─── VORLIEGENDER TEXT

„Berlin, nun freue dich!“ – Ein Zwischenruf zur U5

Euphorie bei der BVG, in der Politik, auch bei der Bahn, die ihren Hauptbahnhof besser erreichbar sieht und die neue Strecke als redundante Infrastruktur, falls es auf dem zentralen Abschnitt der Stadtbahn mal Probleme oder Baustellen gibt. Kritiker könnten sagen: „Parallelverkehr“. Aber der Freitag war ein Tag der guten Laune, da wurde Berlins „Wiedervereinigung vollendet“ und Berlin zeige, dass man in Deutschland auch Großprojekte im Zeit- und Kostenrahmen realisieren könne. Es war also ein Tag der großen Worte Offizieller und vielleicht ist es auch so, dass man sich in dieser zurückgenommenen Zeit mal nach positiven Nachrichten sehnt.

──────

__AUFGABENSTELLUNG__.
Beantworte anhand des Textes zur U5 diese drei Fragen.
(a) Wie sieht die Bahn ihren Hauptbahnhof durch die neue Strecke?
(b) An welchem Tag herrschte laut Text gute Laune?
(c) Welches Wort könnten Kritiker laut Text verwenden?
Die Daten werden hier nicht gebraucht.

─── DATENSÄTZE

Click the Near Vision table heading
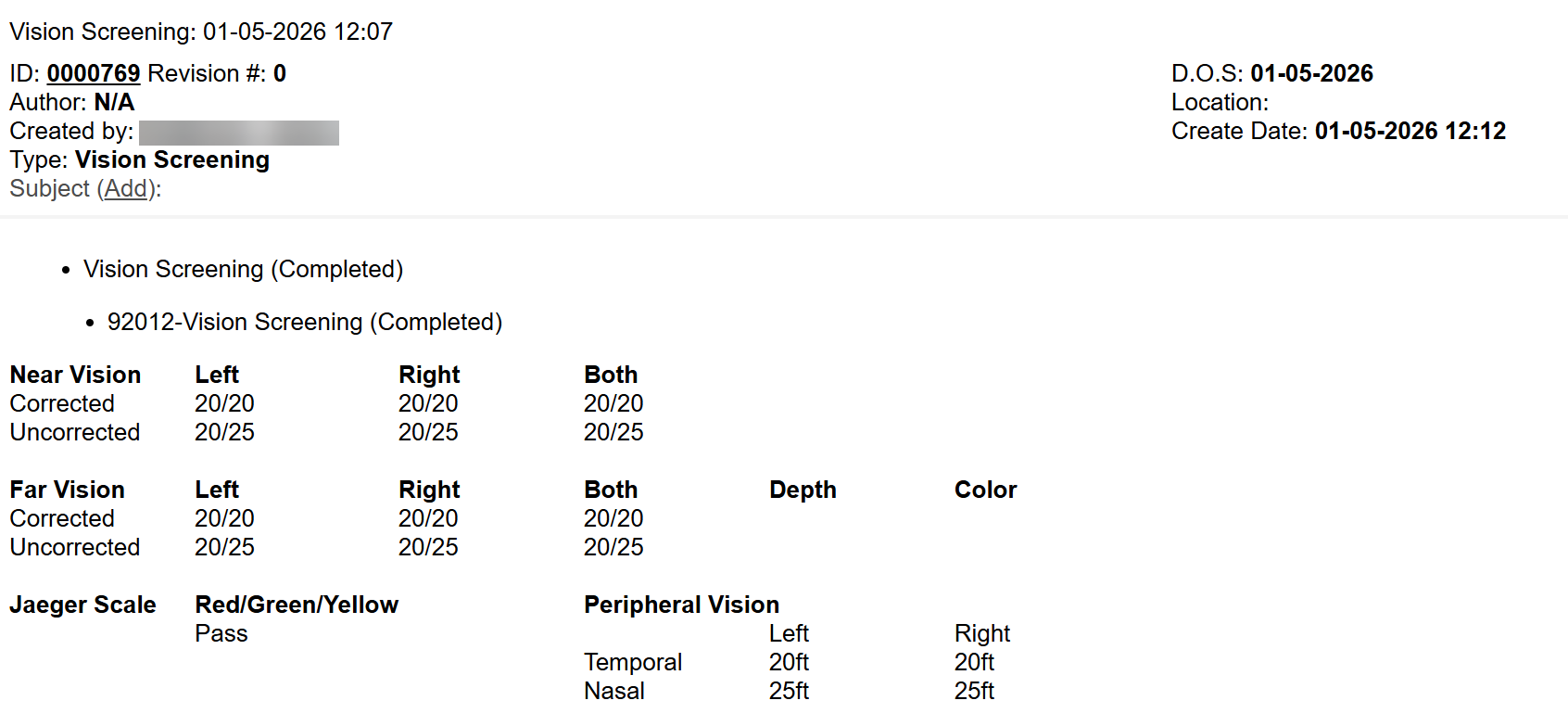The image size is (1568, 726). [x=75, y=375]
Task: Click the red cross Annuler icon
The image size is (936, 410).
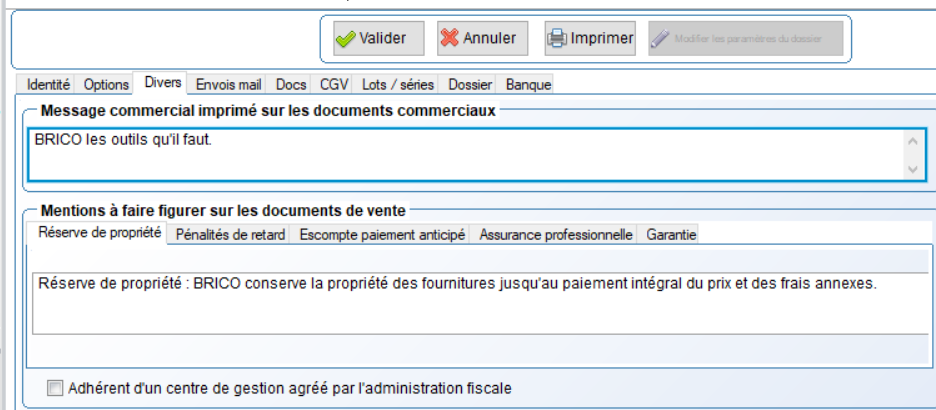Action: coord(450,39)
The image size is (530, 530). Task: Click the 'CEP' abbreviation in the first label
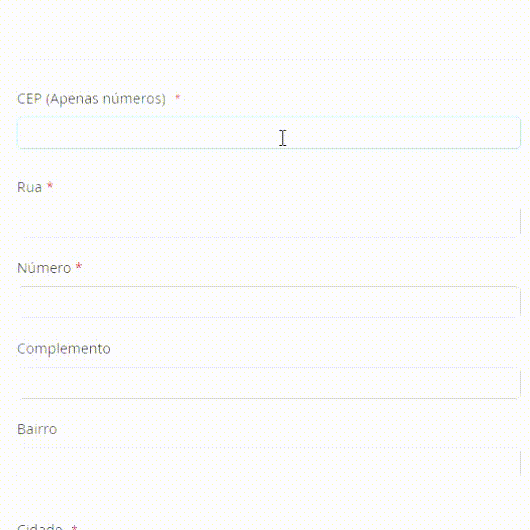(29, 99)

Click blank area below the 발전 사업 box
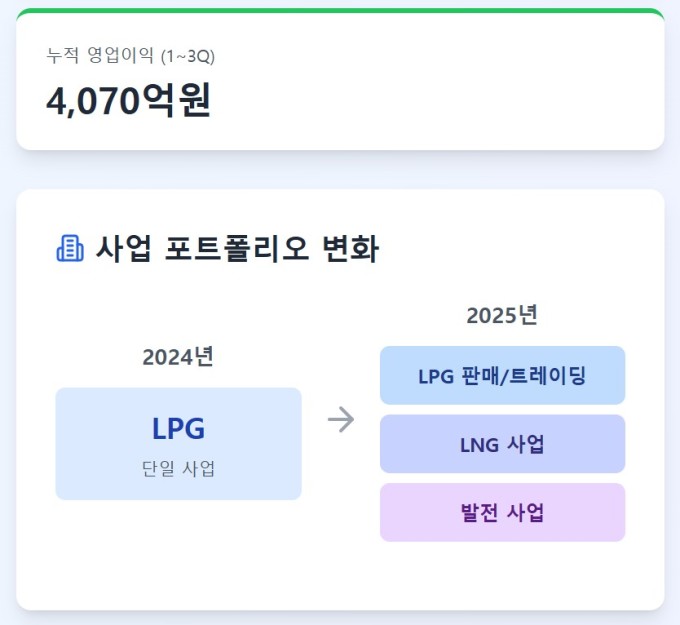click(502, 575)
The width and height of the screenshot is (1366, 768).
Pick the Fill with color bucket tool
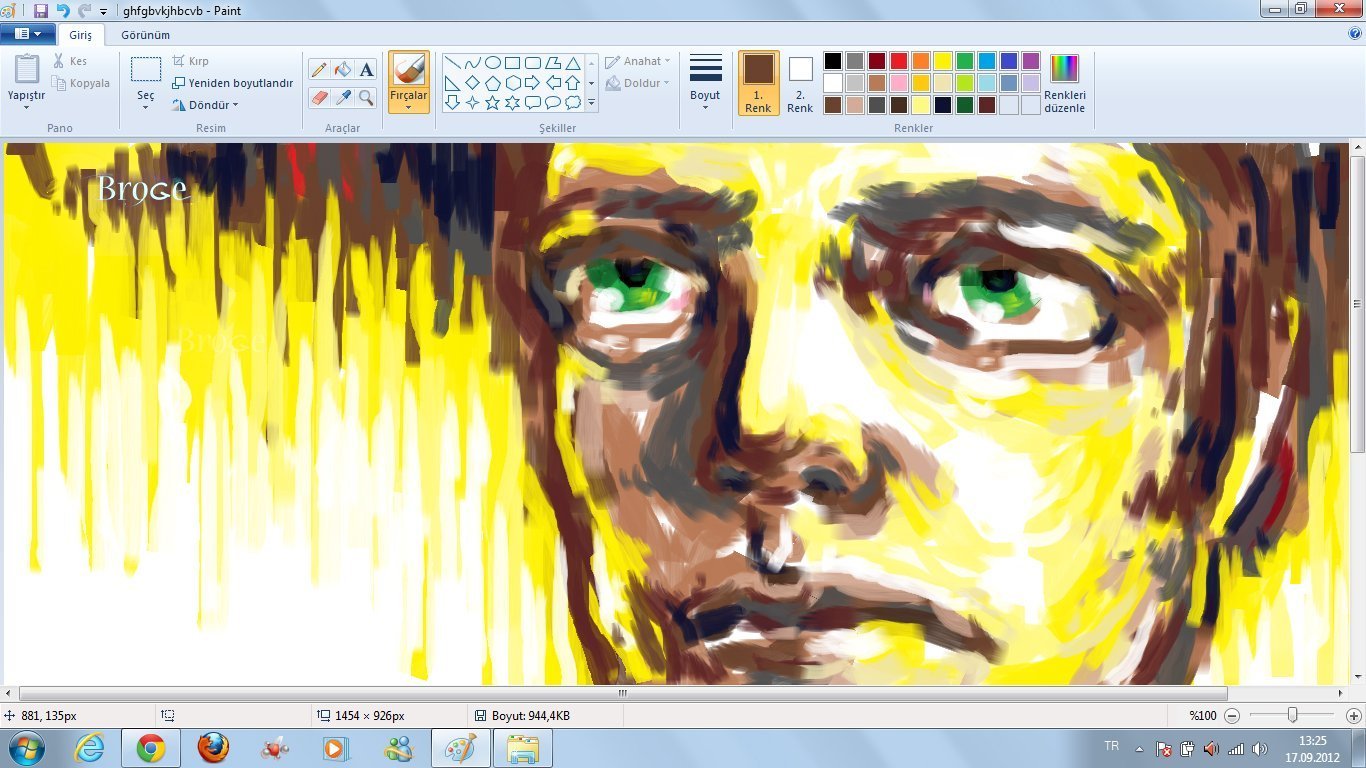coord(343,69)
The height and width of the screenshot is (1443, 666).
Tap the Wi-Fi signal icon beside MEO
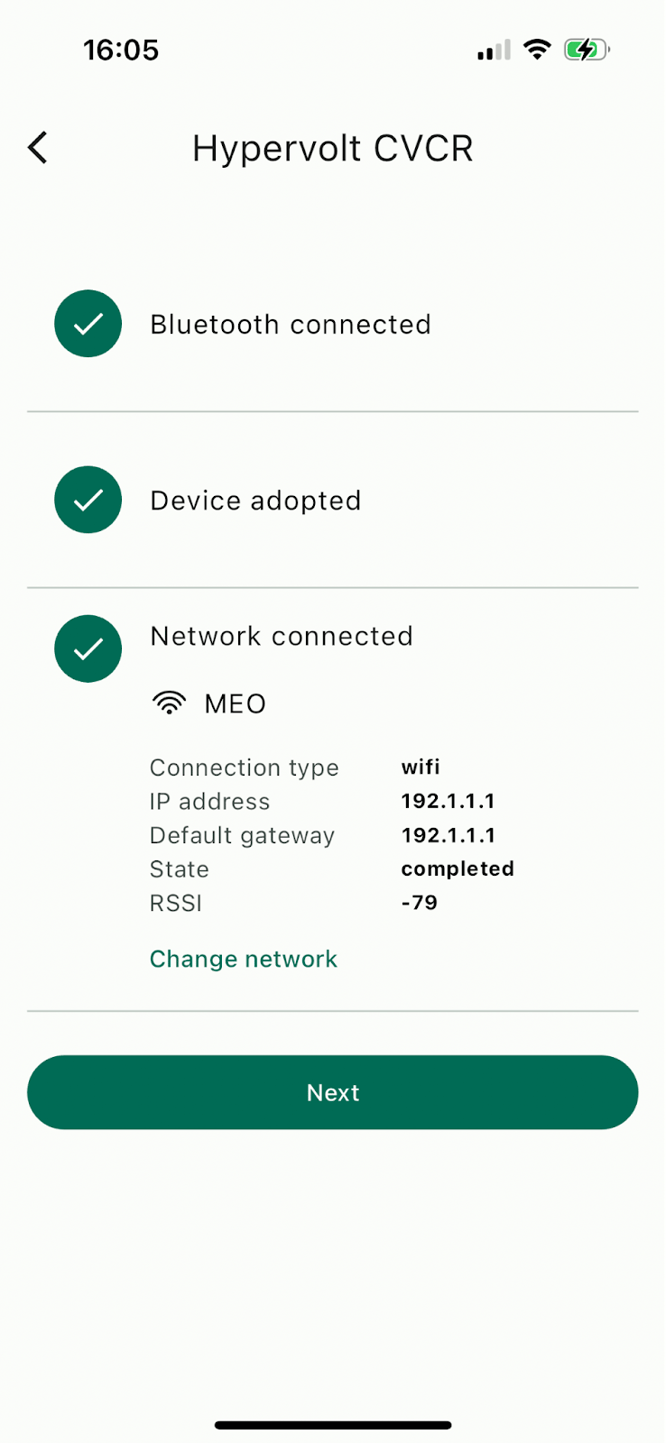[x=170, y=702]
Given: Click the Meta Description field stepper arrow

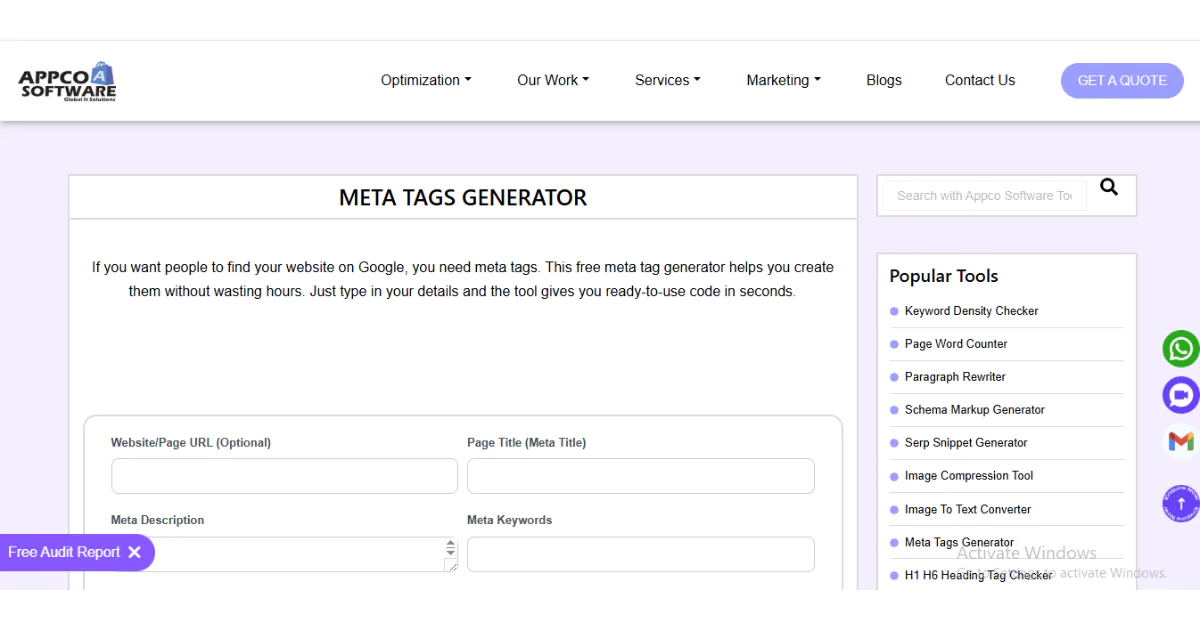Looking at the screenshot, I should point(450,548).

──────

__LÖSUNG__.
(a) Besser erreichbar.
(b) Am Freitag.
(c) „Parallelverkehr“.